KPMG sees drop to 49% from 57%


This despite a forecast growth of 6.7 per cent for the global jewellery industry as a whole taking it to $280 billion.

Mumbai , Dec. 12

The country's share of diamond processing industry pie will drop from the current 57 per cent to 49 per cent in value terms by the year 2015, following an anticipated slower growth (3.3 per cent CAGR) in global diamond jewellery industry.

This despite a forecast growth of 6.7 per cent for the global jewellery industry as a whole taking it to $280 billion.

At the global level, India and China combined are expected to emerge as markets that will be equivalent to that of the US, which is the largest market with an estimated 31 per cent share of the world jewellery sales in 2005, KPMG said, in a report titled "Global Gems and Jewellery - Vision 2015: Transforming for Growth".

India and China have been steadily raising their share of world jewellery consumption, which stood at 8.3 per cent and 8.9 per cent, respectively, in 2005.

Global sales

Global jewellery sales are expected to grow at 4.6 per cent year-on-year to reach $185 billion by 2010 and $230 by 2015. The industry has grown at a CAGR of 5.2 per cent since 2000. Diamond industry will have growth rate of a mere 3.3 per cent. While India's diamond processing share is forecast to drop by 8 percentage points to 49 per cent in 2015, China's is expected to have a 21.3 per cent share.

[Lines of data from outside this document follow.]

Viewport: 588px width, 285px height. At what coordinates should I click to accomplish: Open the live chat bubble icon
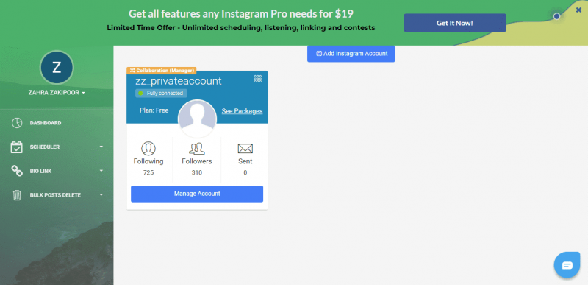567,265
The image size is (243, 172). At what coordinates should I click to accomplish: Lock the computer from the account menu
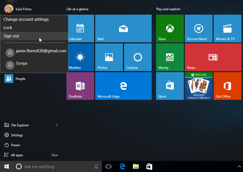coord(8,27)
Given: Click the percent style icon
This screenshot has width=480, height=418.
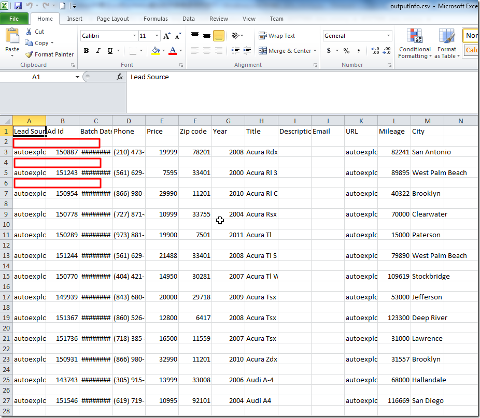Looking at the screenshot, I should [346, 51].
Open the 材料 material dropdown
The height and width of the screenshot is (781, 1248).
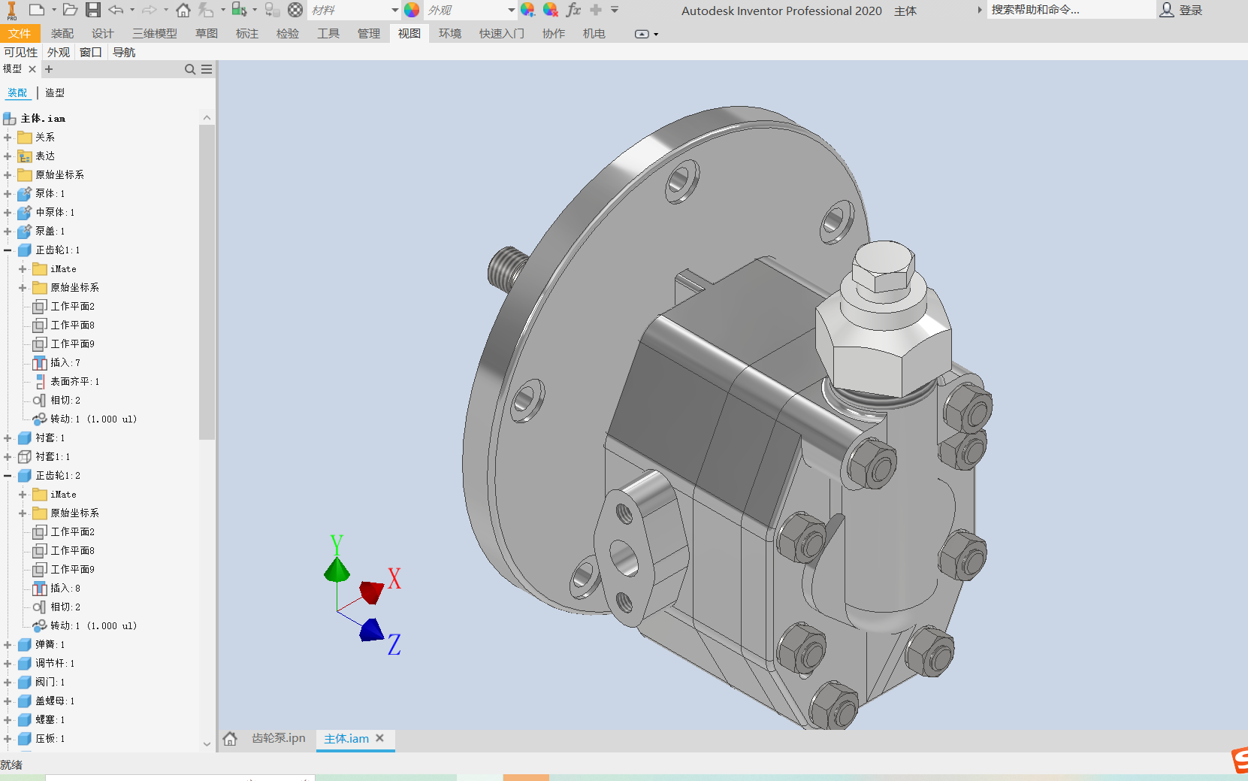394,10
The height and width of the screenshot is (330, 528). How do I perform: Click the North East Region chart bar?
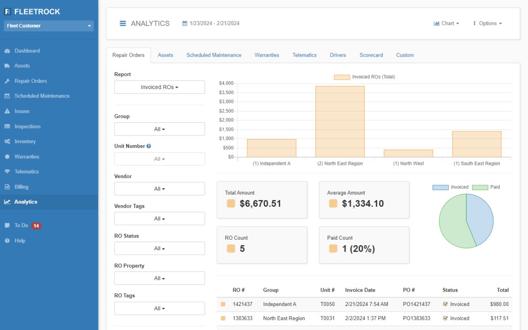tap(340, 122)
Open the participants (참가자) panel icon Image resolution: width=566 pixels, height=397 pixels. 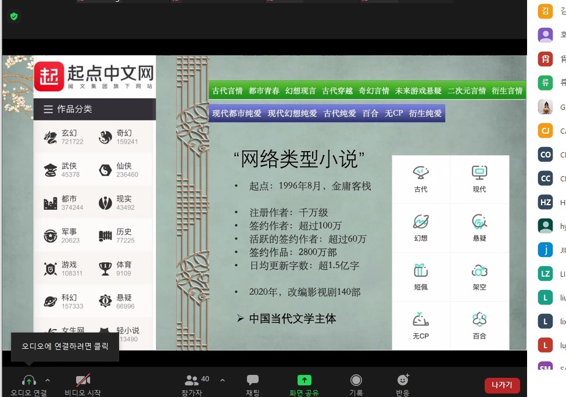[x=192, y=380]
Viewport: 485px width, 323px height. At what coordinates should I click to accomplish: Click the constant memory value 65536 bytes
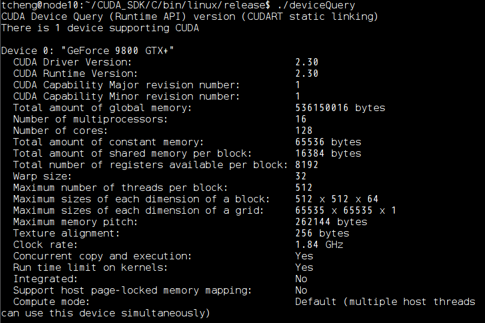click(328, 142)
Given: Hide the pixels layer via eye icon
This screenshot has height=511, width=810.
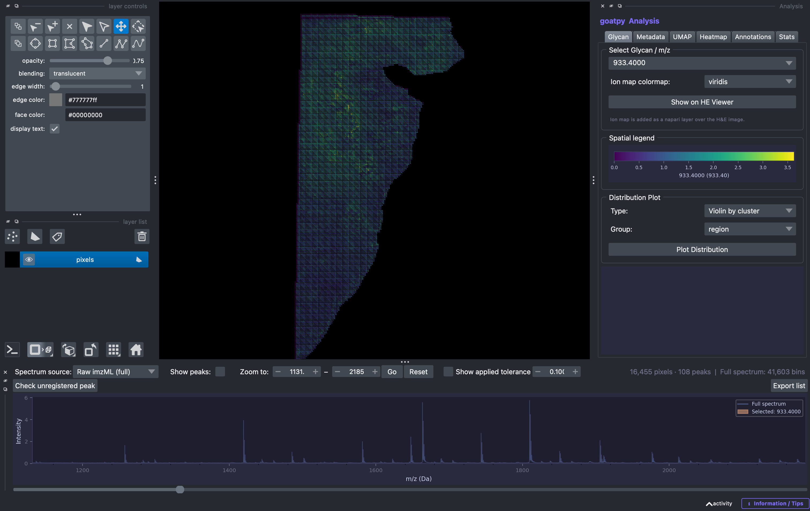Looking at the screenshot, I should coord(29,260).
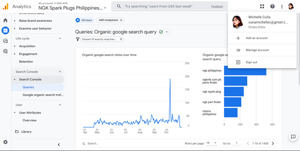Open the Admin settings gear

coord(5,142)
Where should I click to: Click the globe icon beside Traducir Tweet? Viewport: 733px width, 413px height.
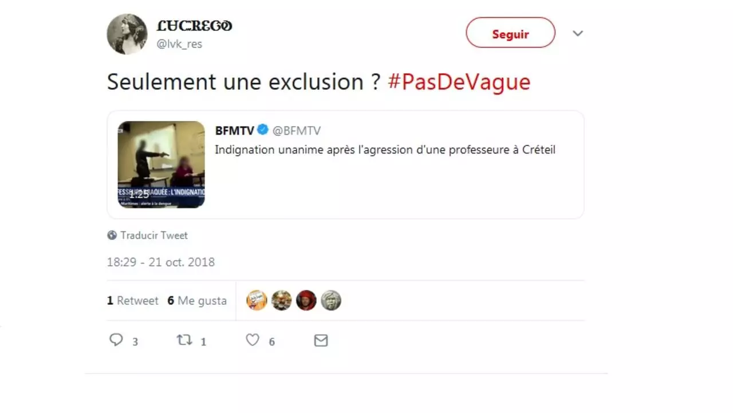click(x=112, y=235)
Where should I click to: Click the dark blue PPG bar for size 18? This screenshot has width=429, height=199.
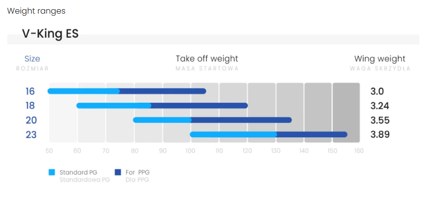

The report predicts that by 2015, nine per cent of the world's diamond processing in terms of volume will be done locally by the mining countries. Fragmentation of supplies and slow growth in diamond jewellery will make the rough diamond industry more demand-sensitive, according to KPMG.

Gold, Diamond rule

Palladium is expected to emerge as an alternative metal for jewellery fabrication. Gold and diamond jewellery with an 82 per cent share will continue to dominate the market. The jewellery fabrication has been subjected to accelerating fashion cycles, relative factor costs between manufacturing and consuming nations, and volatile metal prices have fuelled the drive of the shift, moving the fabrication to low-cost industries. Supply sources have become fragmented, raw material prices have shot up and consumers have become more demanding and less loyal than ever before, the report stated.